4.20.15: Winning student posters displayed during Spring Fair
4.20.15: Winning student posters displayed during Spring Fair
Posted on 04/13/2015

Ferris wheels, roller coasters, pig races, scones, cows, and fair games are among the many colorful images that make up winning student artwork in this year’s Washington State Spring Fair/Puyallup School District poster project.

 

The winning posters, as well as those selected for honorable mention, were featured during the Washington State Spring Fair April 16-19.

 

The posters focus on the annual Spring Fair theme and were displayed on the first floor of the Pavilion at the Washington State Fair Events Center in downtown Puyallup.

 

Judges reviewed more than 1,000 pieces of artwork depicting the Spring Fair before naming the winners in the eighth annual poster project. The student work is the culmination of classroom lessons integrating art and social studies in second grade and in junior high art classes.

 

Art mediums ranged from crayons and colored pencils to oils, watercolors, and poster paints.

 

First place winners this year are Soren Bartlett, a second grader in Christel Lowney’s class at Fruitland Elementary School, and Isaac Corpuz, a seventh grader in Margaret Langston’s class at Stahl Junior High.

Bartlett and Corpuz received 10 Spring Fair gate admission tickets, 12 ride tickets, and a basket of art supplies.
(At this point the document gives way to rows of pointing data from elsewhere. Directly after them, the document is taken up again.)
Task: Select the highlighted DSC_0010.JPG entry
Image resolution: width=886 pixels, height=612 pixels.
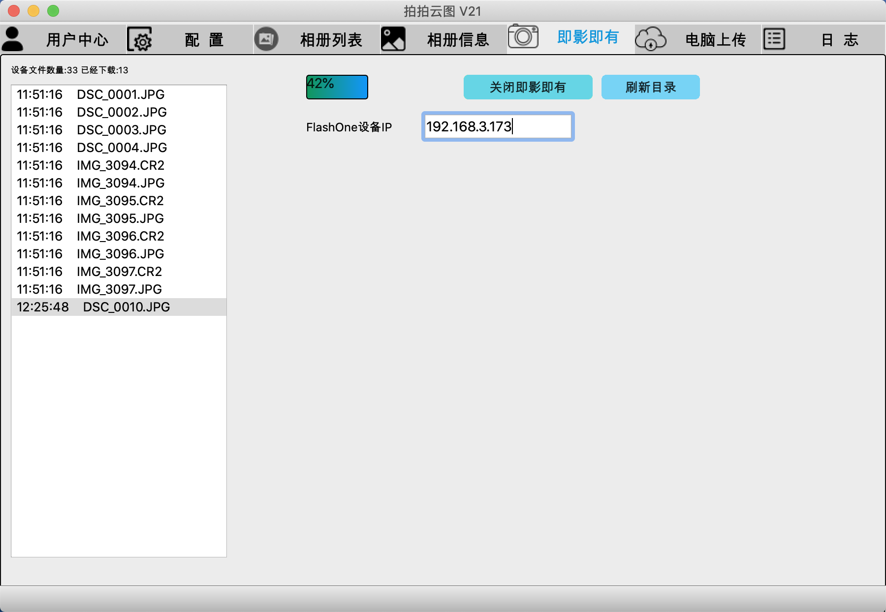Action: 126,307
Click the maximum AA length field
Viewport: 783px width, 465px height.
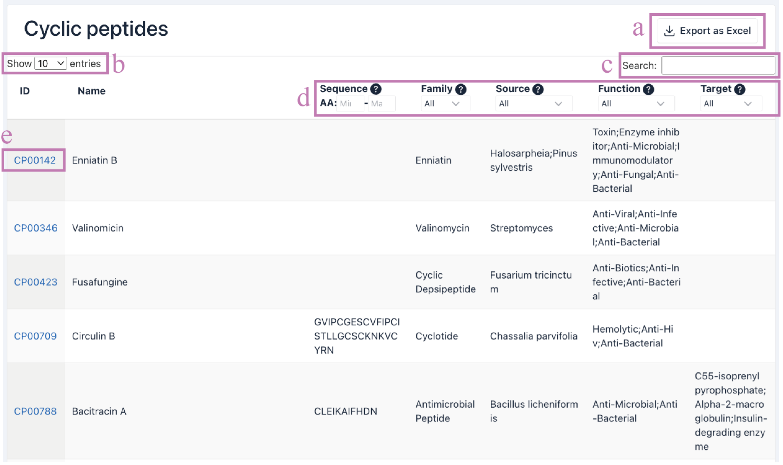[381, 104]
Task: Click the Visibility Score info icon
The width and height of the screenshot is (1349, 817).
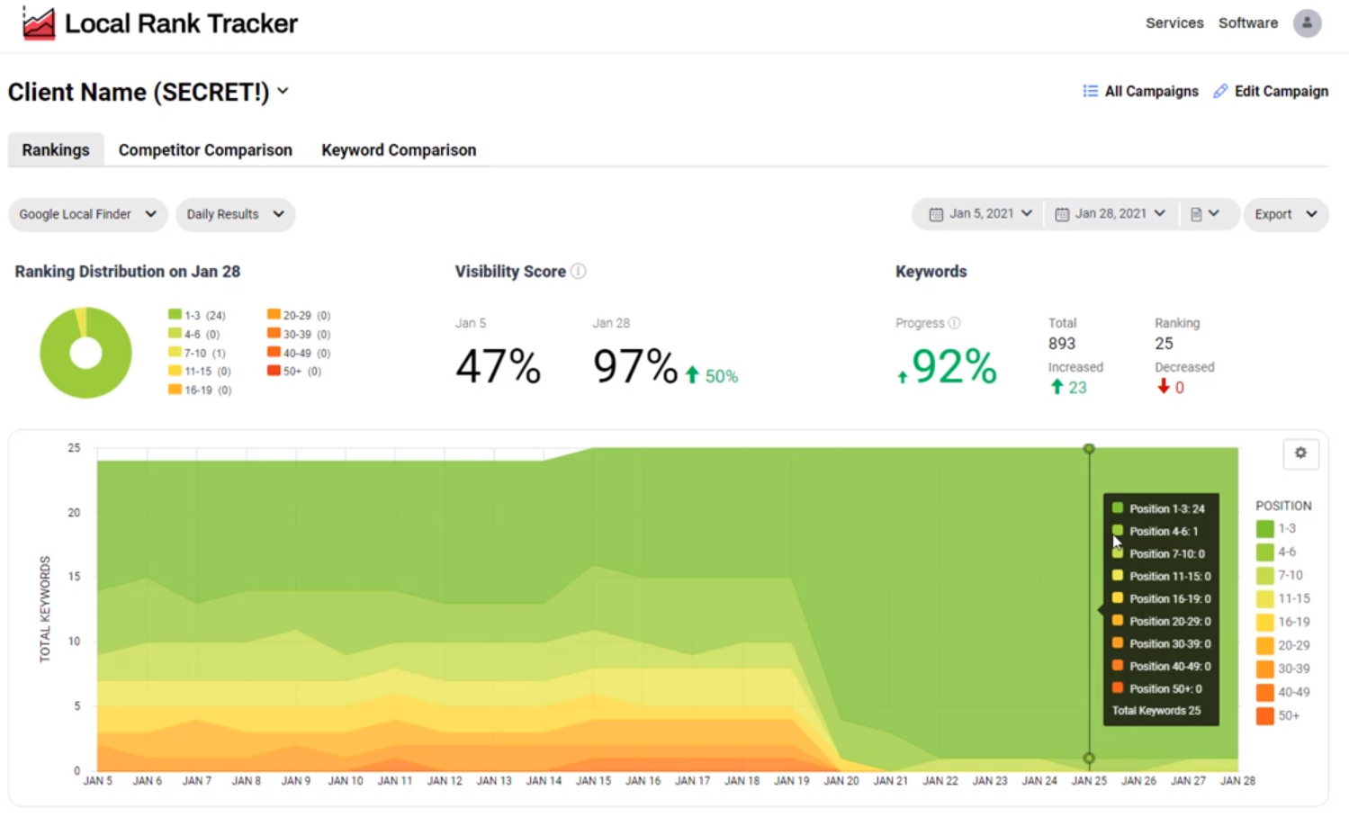Action: [x=579, y=272]
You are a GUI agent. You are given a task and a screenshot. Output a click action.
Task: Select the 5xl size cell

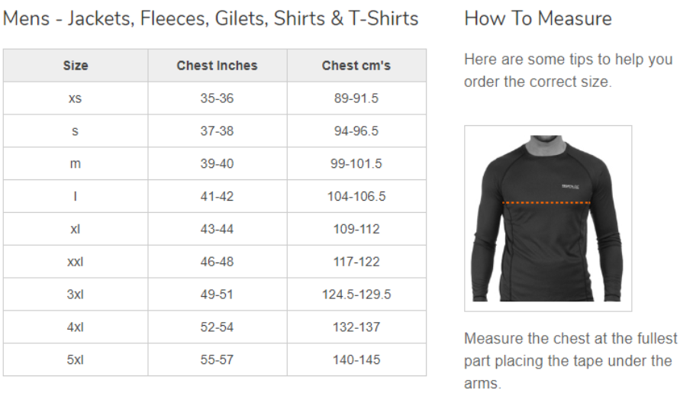76,359
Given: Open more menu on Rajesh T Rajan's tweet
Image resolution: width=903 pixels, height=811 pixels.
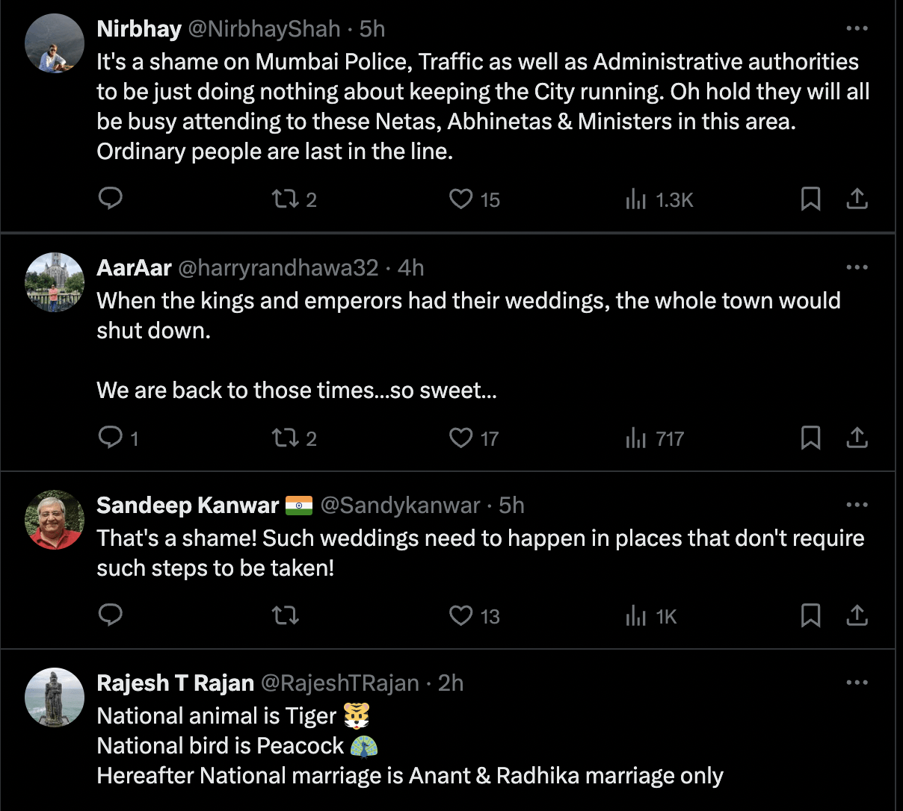Looking at the screenshot, I should tap(857, 683).
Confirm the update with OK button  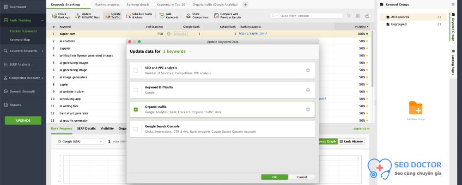[x=274, y=177]
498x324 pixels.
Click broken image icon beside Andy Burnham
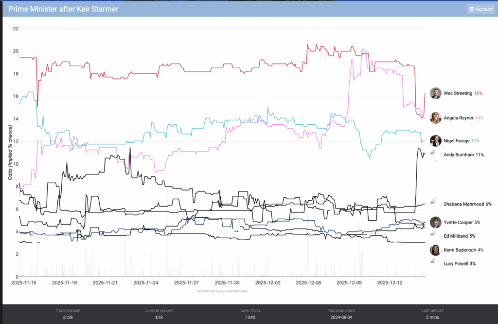[434, 154]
Their artwork has also been featured on the Spring Fair’s website, as well as incorporated on a banner that will be displayed during the four-day event.

 

Second place honors went to Ethan Cusumano, a second grader in Melissa Strobel’s class at Spinning Elementary, and Cate Bules, a ninth grader in Andrea Bellerive’s class at Glacier View Junior High.

 

Braden Vach, a second grader in Phyllis Ciocca’s class at Shaw Road Elementary, and Maddie Meissel, an eighth grader in Trish DeGroot-Espinoza’s class at Kalles Junior High, won third place.

 

Each school that submitted artwork received a $100 gift card from the Spring Fair for art supplies. Schools with the top three winners received additional donations — $300 for first place, $250 for second place, and $150 for third place — to purchase art supplies.

The annual project integrates art with social studies and introduces students to career paths that focus on strong artistic skills, said Brian Fox, the school district’s executive director of communications, information, and arts education.

 

Students interviewed family members or friends from an older generation, for example, about what it was like to attend the Spring Fair in years gone by, he said.

 

Each second grade teacher was provided a DVD outlining the Spring Fair, and how to integrate the lesson into their art and social studies curriculum. Junior high art teachers received a DVD outlining how posters can be used as communication tools, and showed examples to illustrate the various elements.

Washington State Fair Chief Executive Officer Kent Hojem added, “The Washington State Spring Fair has a strong commitment to youth educational activities each spring, and our partnership with the Puyallup School District is a highlight. We started this art project in 2008, and it is an excellent way to enhance the arts in the education curriculum. Having the opportunity to recognize so many artistic students in our community by displaying their creations has become a tradition at the Spring Fair.”